Rest API

Reference this guide to learn how to run inference using the Rest API.

In this tutorial, we will teach you how to use the REST API to run models. We will be querying the RedPajama-INCITE-7B-Instruct model to find the capital of France.



For the full API reference go to API Reference.



Pre-requisites

  • Ensure you have curl installed in your machine
  • You will need to create a free account with together.ai to obtain a Together API Key.

Define the Endpoint URL and API Key

Launch your terminal. Define the endpoint URL and the API key for authentication

ENDPOINT_URL="https://api.together.xyz/inference"
API_KEY="YOUR_API_KEY"

Find your API token in your account settings

Create your JSON-Formatted Object

The input to the API is a JSON-formatted object with all the request parameters.

  • The model field in the request object specifies the model that you’d like to query. Specify togethercomputer/RedPajama-INCITE-7B-Instruct for this request.
  • The prompt field contains a prompt for the model to complete. In this tutorial, you will use the prompt “The capital of France is “ and will query the model for the most likely token that follows the prompt.
  • The request object may contain a number of parameters to control its output (see the API reference). Set the temperature to 0.8 and max_tokens to 1. With max_tokens set to 1, model will stop generating text after only one token.
{
  "model": "togethercomputer/RedPajama-INCITE-7B-Instruct",
  "prompt": "Q: The capital of France is?\nA:",
  "temperature": 0.7,
  "top_p": 0.7,
  "top_k": 50,
  "max_tokens": 1,
  "repetition_penalty": 1
}

Create the curl Request

To retrieve the capital of Paris, issue the following curl command, inserting your JSON-formatted object in -d below.
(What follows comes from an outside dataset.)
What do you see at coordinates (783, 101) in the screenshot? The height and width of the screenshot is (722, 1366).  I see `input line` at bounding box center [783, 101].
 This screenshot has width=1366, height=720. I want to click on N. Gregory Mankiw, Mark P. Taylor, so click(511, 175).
curl -X POST "$ENDPOINT_URL" \
     -H "Authorization: Bearer $API_KEY" \
     -H "Content-Type: application/json" \
     -d '{"model": "togethercomputer/RedPajama-INCITE-7B-Instruct", "prompt": "Q: The capital of France is?\nA:", "temperature": 0.8, "top_p": 0.7, "top_k": 50, "max_tokens": 1, "repetition_penalty": 1}'

Output

Your output should contain the input prompt, arguments, and model output:

{
  "status": "finished",
  "prompt": [
    "Q: The capital of France is?\nA:"
  ],
  "model": "togethercomputer/RedPajama-INCITE-7B-Instruct",
  "model_owner": "",
  "tags": {},
  "num_returns": 1,
  "args": {
    "model": "togethercomputer/RedPajama-INCITE-7B-Instruct",
    "prompt": "Q: The capital of France is?\nA:",
    "temperature": 0.8,
    "top_p": 0.7,
    "top_k": 50,
    "max_tokens": 1,
    "repetition_penalty": 1
  },
  "subjobs": [],
  "output": {
    "choices": [
      {
        "finish_reason": "length",
        "index": 0,
        "text": " Paris"
      }
    ],
    "raw_compute_time": 0.03950854716822505,
    "result_type": "language-model-inference"
  }
}

The response’s output key contains the output of the model. The choices array contains the N-best responses from the model. In this example, the API returned one choice with the completion, “Paris”.